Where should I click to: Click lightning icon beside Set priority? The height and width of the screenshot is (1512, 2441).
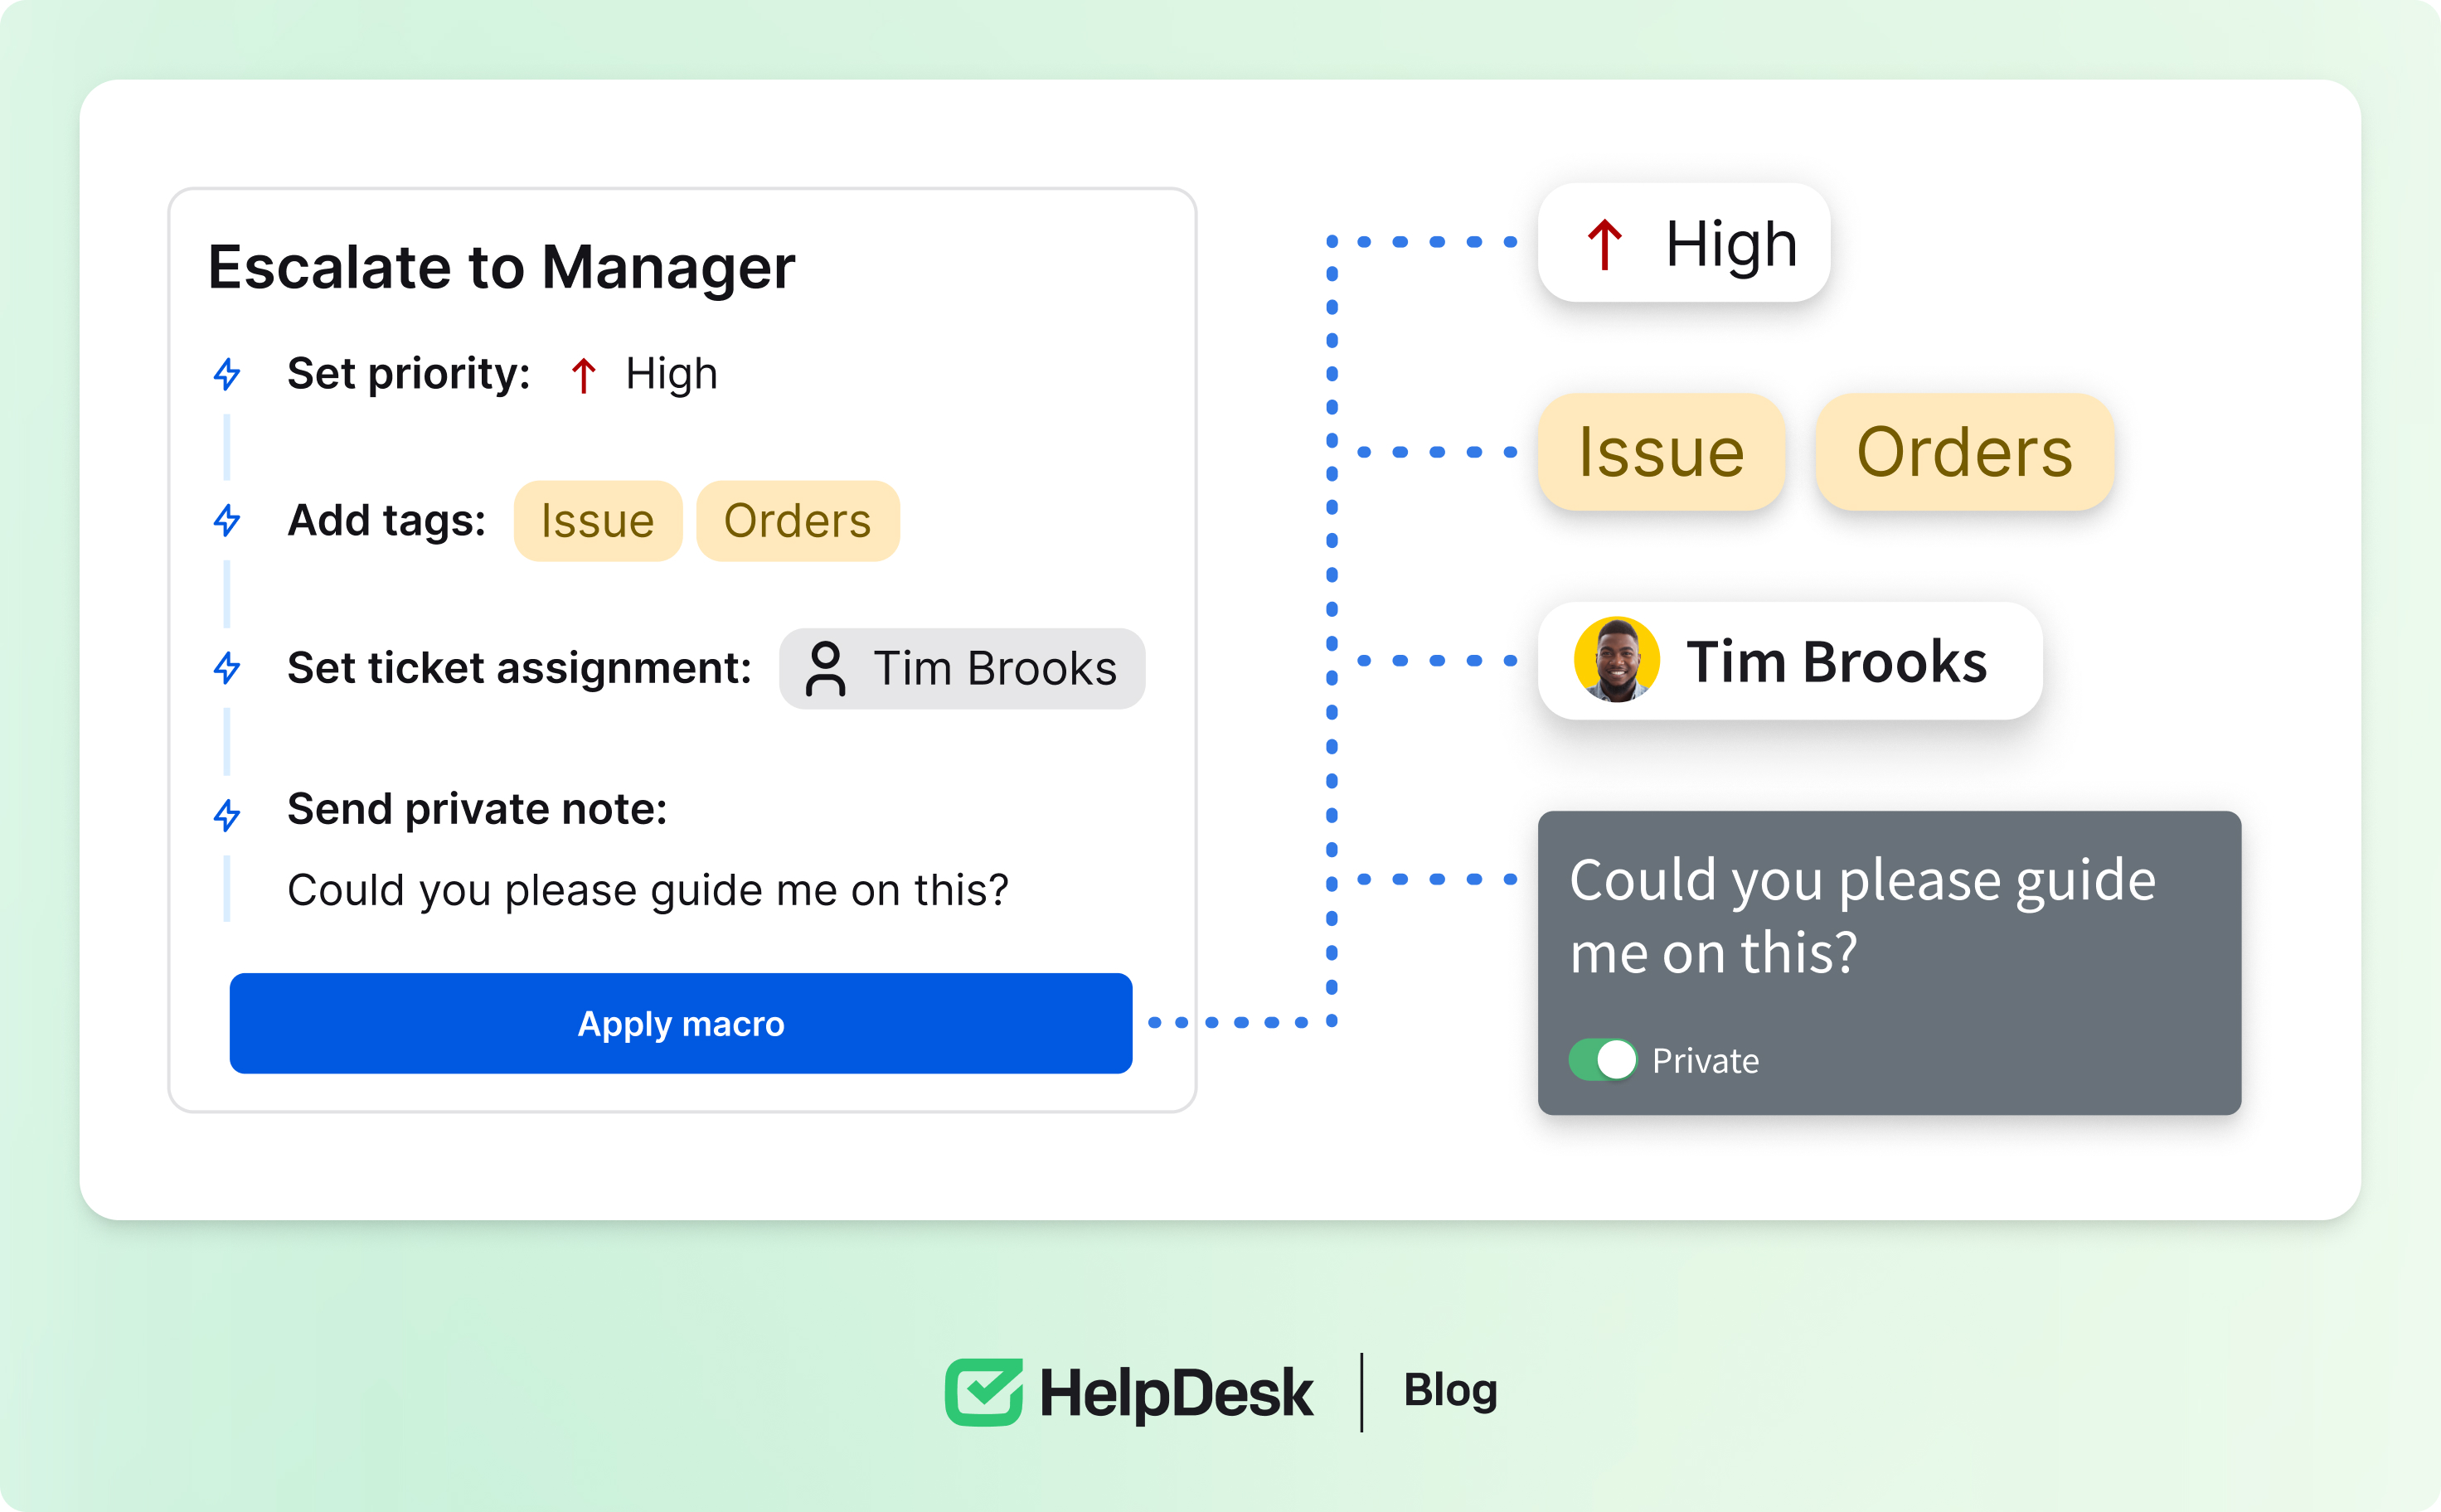tap(227, 374)
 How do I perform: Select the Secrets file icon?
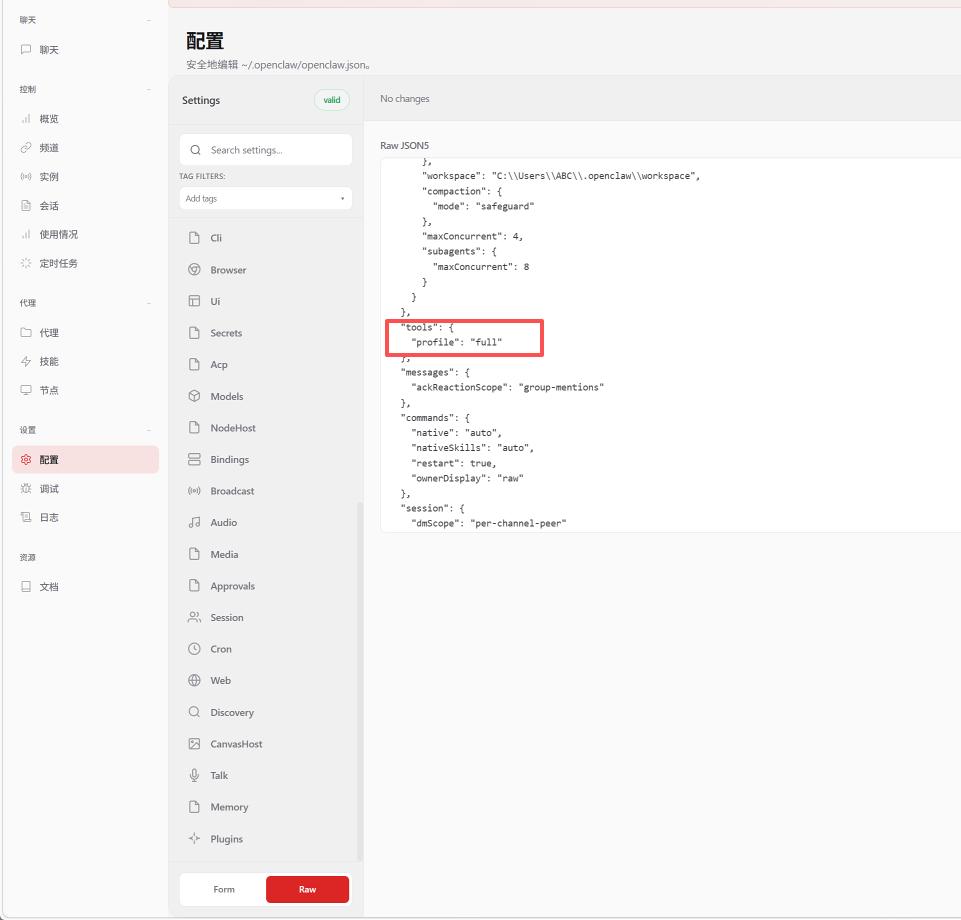pos(194,333)
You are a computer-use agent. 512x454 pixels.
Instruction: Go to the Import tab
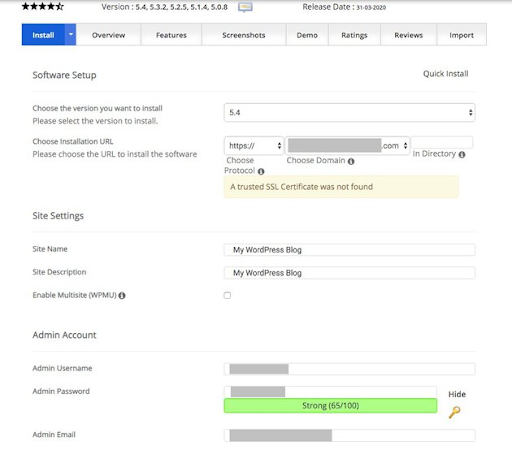coord(461,35)
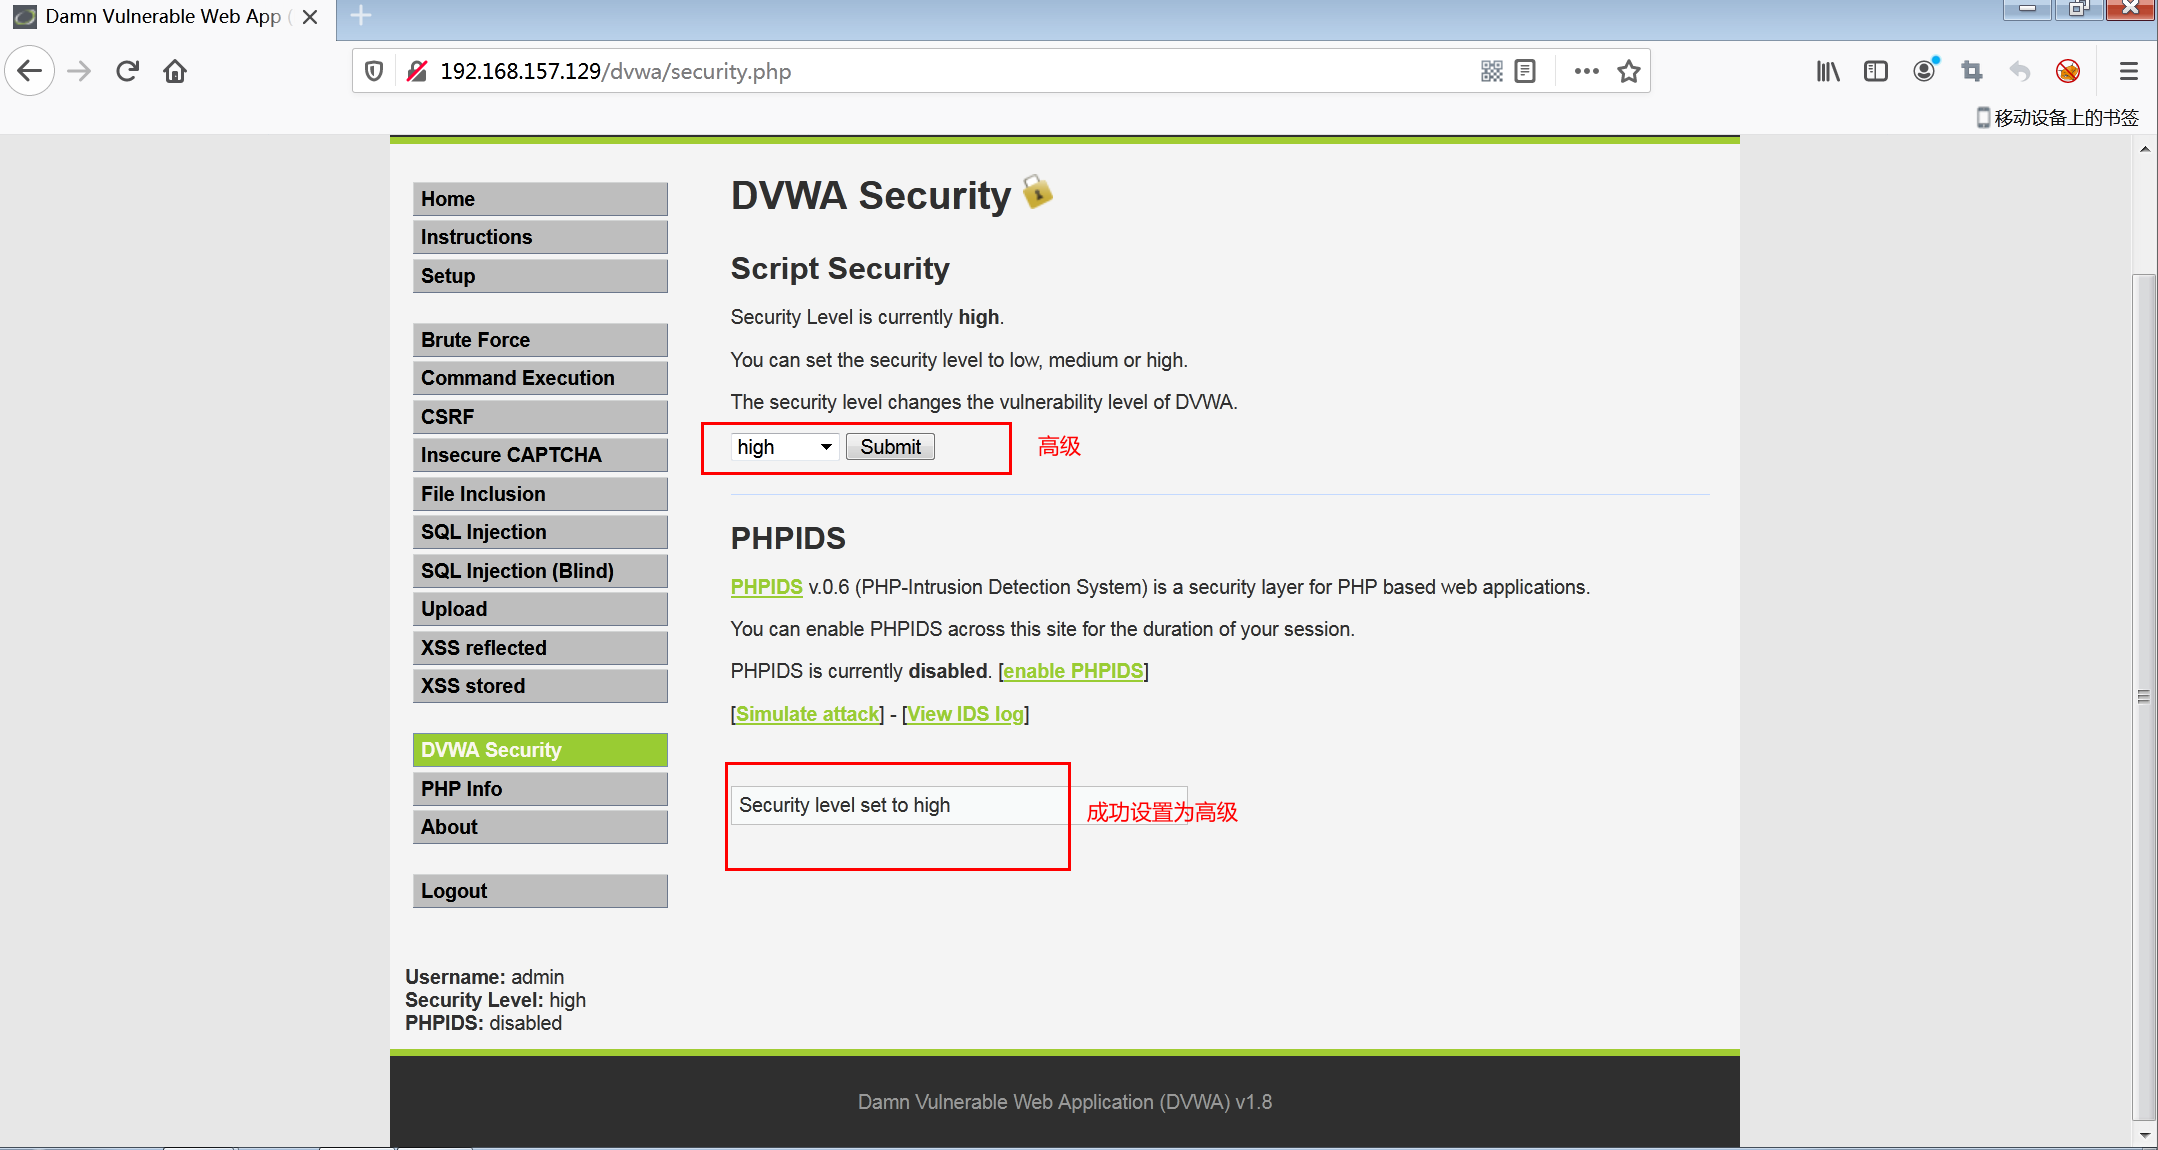Click the Simulate attack link

click(808, 714)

· · · · ·

Exercise objective: Render the listing above as a numbered list with the blank lines dropped, and leave the pictures out of your answer.

Answer for this exercise:
1. Where should I click to: Click lightning icon beside Set priority? The height and width of the screenshot is (1512, 2441).
2. tap(227, 374)
3.  How do I perform: Select the Secrets file icon?
4. pos(194,333)
5. You are a computer-use agent. 512x454 pixels.
6. Instruction: Go to the Import tab
7. coord(461,35)
8. Click the Simulate attack link
9. click(808, 714)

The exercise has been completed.